Coming soon: A major hike in gas prices
By By U-T San Diego Editorial Board
Eight years ago, Gov. Arnold Schwarzenegger signed AB 32 — the state’s landmark law to combat climate change by forcing a gradual shift to cleaner but costlier energy.
At the time, the governor and legislative leaders were forthcoming about the law’s downside.
Schwarzenegger demanded and won a provision allowing a future governor to suspend the law if there was evidence its mandated higher energy costs were hurting the state’s economic competitiveness. Lawmakers, worried about the disproportionate effect of higher energy costs on poor families, got provisions included that required some of the funds generated by “cap-and-trade” auctions of pollution rights go to help the disadvantaged.
But in ensuing years, this candor vanished. For years, AB 32 has been depicted by the state’s dominant Democrats as a job-creation program with next to no downside.

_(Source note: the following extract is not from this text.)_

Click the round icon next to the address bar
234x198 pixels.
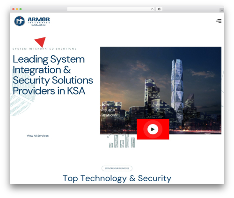159,9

Finally, courtesy of 16 Assembly Democrats, this dishonest happy talk is being exposed. Last month, they issued a letter calling on the California Air Resources Board to suspend portions of AB 32 that amount to a “hidden gas tax” that will soon force an increase of at least 15 cents in the cost per gallon. “There’s not a lot of public transportation in Fresno,” explained Assemblyman Henry Perea, D-Fresno. “We rely on our cars here, and for gas to go up another 15 cents a gallon is a major hit.”
The “major hit” Perea fears may in fact be much larger. In 2012, a state consultant forecast an increase of 43 cents to $1.59 a gallon because of AB 32. Congress is also considering raising the federal gasoline tax by 12 cents a gallon to replenish the depleted Highway Trust Fund, which helps fund infrastructure projects across the nation.
But the air board and Gov. Jerry Brown say full speed ahead. And they continue to downplay the idea that there is any downside to AB 32 — even though Brown has been grousing for years about costly regulations hurting California’s growth.
This dishonesty and incoherence needs to end, and the candor seen in 2006 about AB 32 needs to re-emerge.